_PROBLEM TO WORK ON_. Reproduce the entries shown below only from the line with "Kontakt (13, 2444)" down to the line with "Talentovaná Himmaya (35, 1344)", keeping both end lines and copying each one exactly.

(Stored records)
──────

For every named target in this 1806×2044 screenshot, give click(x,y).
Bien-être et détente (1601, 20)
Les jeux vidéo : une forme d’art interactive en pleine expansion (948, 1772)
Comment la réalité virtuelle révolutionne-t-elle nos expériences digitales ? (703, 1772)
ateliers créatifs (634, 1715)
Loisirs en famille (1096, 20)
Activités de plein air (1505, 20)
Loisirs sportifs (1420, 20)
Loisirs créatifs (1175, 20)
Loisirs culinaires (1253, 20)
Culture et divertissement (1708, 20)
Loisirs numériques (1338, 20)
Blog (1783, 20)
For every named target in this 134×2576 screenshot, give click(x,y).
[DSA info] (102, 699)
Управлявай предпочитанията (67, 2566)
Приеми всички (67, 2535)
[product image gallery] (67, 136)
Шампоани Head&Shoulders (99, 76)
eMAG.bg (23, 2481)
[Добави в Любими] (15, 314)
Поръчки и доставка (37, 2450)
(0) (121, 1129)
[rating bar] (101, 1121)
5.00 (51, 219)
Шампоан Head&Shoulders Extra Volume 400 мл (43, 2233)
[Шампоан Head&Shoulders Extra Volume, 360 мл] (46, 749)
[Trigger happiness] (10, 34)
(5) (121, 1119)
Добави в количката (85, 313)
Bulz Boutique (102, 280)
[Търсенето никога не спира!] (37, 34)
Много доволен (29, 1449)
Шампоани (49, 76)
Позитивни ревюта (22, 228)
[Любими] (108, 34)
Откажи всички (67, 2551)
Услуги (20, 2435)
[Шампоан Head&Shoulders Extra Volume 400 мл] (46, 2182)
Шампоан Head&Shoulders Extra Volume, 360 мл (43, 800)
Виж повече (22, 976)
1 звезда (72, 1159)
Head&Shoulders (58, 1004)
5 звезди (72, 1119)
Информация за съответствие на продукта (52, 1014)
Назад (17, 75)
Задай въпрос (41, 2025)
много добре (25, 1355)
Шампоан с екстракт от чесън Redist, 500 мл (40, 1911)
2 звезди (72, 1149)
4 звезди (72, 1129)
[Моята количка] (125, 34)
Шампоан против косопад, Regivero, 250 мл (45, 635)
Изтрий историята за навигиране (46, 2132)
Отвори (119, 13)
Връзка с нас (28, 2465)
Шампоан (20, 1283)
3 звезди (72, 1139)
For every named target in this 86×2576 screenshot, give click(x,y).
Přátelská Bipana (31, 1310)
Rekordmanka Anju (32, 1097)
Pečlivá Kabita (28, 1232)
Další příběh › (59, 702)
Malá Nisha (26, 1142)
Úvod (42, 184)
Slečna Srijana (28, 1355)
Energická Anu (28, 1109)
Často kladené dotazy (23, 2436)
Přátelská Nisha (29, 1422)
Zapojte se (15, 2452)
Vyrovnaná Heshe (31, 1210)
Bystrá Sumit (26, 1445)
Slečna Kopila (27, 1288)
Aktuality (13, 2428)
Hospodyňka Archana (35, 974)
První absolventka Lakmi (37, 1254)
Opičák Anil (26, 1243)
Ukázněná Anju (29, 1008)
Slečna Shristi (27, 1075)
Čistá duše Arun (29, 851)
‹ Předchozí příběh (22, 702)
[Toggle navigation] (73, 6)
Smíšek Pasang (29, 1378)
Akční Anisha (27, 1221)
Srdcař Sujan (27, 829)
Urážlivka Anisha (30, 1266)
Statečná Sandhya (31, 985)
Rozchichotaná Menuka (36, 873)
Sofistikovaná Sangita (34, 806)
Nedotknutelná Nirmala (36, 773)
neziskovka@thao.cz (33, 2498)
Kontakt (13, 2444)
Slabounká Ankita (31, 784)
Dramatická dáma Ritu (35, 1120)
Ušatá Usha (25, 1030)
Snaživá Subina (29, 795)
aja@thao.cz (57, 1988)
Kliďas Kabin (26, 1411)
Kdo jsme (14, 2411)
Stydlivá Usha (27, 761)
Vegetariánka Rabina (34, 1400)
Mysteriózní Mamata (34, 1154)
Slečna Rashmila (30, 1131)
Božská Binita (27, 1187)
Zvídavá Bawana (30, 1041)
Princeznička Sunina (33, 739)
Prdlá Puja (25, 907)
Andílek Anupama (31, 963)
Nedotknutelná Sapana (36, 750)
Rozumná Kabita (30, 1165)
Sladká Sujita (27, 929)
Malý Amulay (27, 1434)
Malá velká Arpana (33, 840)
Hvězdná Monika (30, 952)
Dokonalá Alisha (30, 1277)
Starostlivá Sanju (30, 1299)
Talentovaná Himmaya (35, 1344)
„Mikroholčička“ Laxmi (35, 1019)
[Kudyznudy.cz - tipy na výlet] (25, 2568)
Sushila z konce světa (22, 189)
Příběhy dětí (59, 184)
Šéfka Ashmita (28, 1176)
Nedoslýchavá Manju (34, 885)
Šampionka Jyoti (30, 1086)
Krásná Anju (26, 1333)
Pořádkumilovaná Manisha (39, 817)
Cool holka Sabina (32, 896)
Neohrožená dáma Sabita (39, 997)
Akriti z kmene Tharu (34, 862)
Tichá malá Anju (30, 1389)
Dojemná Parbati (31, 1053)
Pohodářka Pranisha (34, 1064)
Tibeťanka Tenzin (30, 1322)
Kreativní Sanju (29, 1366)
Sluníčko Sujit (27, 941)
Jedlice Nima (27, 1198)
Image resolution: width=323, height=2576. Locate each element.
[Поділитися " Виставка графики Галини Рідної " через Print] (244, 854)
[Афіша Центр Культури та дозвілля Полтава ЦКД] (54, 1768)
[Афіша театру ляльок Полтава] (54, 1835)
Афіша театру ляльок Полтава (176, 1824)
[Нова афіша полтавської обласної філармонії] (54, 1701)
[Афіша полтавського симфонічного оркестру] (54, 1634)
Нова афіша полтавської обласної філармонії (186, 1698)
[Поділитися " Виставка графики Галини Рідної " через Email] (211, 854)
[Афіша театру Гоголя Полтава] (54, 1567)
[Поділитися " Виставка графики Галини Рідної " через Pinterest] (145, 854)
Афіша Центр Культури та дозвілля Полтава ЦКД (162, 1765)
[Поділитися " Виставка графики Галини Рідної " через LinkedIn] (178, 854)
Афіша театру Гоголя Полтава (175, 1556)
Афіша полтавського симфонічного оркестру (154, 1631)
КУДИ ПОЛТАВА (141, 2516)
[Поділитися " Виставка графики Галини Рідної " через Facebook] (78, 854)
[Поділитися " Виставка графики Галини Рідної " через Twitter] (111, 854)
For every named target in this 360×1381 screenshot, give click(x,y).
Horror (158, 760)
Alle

──────

_SOLUTION FOR THIS TASK_.
Kontakt (13, 2444)
Slabounká Ankita (31, 784)
Dramatická dáma Ritu (35, 1120)
Ušatá Usha (25, 1030)
Snaživá Subina (29, 795)
aja@thao.cz (57, 1988)
Kliďas Kabin (26, 1411)
Kdo jsme (14, 2411)
Stydlivá Usha (27, 761)
Vegetariánka Rabina (34, 1400)
Mysteriózní Mamata (34, 1154)
Slečna Rashmila (30, 1131)
Božská Binita (27, 1187)
Zvídavá Bawana (30, 1041)
Princeznička Sunina (33, 739)
Prdlá Puja (25, 907)
Andílek Anupama (31, 963)
Nedotknutelná Sapana (36, 750)
Rozumná Kabita (30, 1165)
Sladká Sujita (27, 929)
Malý Amulay (27, 1434)
Malá velká Arpana (33, 840)
Hvězdná Monika (30, 952)
Dokonalá Alisha (30, 1277)
Starostlivá Sanju (30, 1299)
Talentovaná Himmaya (35, 1344)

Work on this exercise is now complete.